Common System Design Interview Questions

Each question includes key discussion points, not just the answer. Interviewers want to see your thought process.

Classic System Design Problems

1. Design a URL Shortener (bit.ly)

Key Discussion Points:

Hashing: MD5/SHA256 → base62 encode → take first 7 chars. Handle collisions.
Custom short URLs: Check uniqueness before storing.
Storage: Key-value store (Redis for cache, DB for persistence). ~1.8 TB in 5 years (see Capacity Planning).
Redirect: 301 (permanent, browser caches) vs 302 (temporary, tracks every click). Use 302 for analytics.
Analytics: Click tracking with Kafka → async aggregation.
Read scale: Cache hot URLs in Redis (top 20% = 80% traffic).
Write scale: Low write QPS (~12 writes/sec for 100M DAU), no sharding needed initially.

Key Discussion Points:

Data model: User, Tweet, Follow, Feed tables.
Fan-out strategy: Fan-out-on-write (pre-populate followers' feeds) vs fan-out-on-read.
Celebrity problem: Beyoncé has 50M followers — fan-out-on-write is too slow.
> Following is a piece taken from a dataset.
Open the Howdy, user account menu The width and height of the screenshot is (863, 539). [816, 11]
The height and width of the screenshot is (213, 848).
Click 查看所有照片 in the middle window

Use hybrid: fan-out-on-write for < 1M followers, fan-out-on-read for celebrities.
Timeline storage: Redis sorted set per user (ZADD user:feed:{userId} score tweetId).
Media: S3 + CDN for images/videos.
Search: Elasticsearch for full-text tweet search.
Scale: 100M DAU, ~1,000 write QPS, ~100,000 read QPS → need read replicas + caching.

3. Design YouTube / Video Streaming

Key Discussion Points:

Upload pipeline: Client → API → S3 raw → video processor (Lambda/worker) → encode to multiple resolutions (360p, 720p, 1080p, 4K) → S3 processed.
Video encoding: Transcode to different formats (H.264, AV1) using distributed workers (AWS Elastic Transcoder or custom FFmpeg workers).
Streaming: Adaptive bitrate streaming (HLS/DASH) — client switches quality based on bandwidth.
CDN: Videos served via CDN, not origin. Regional CDN PoPs.
Metadata: Video title, description, tags → Postgres. Views count → Redis INCR → async flush.
Recommendations: ML service, separate from core storage.
Storage estimation: 1M uploads/day × 300MB × 3 resolutions ≈ 900TB/day.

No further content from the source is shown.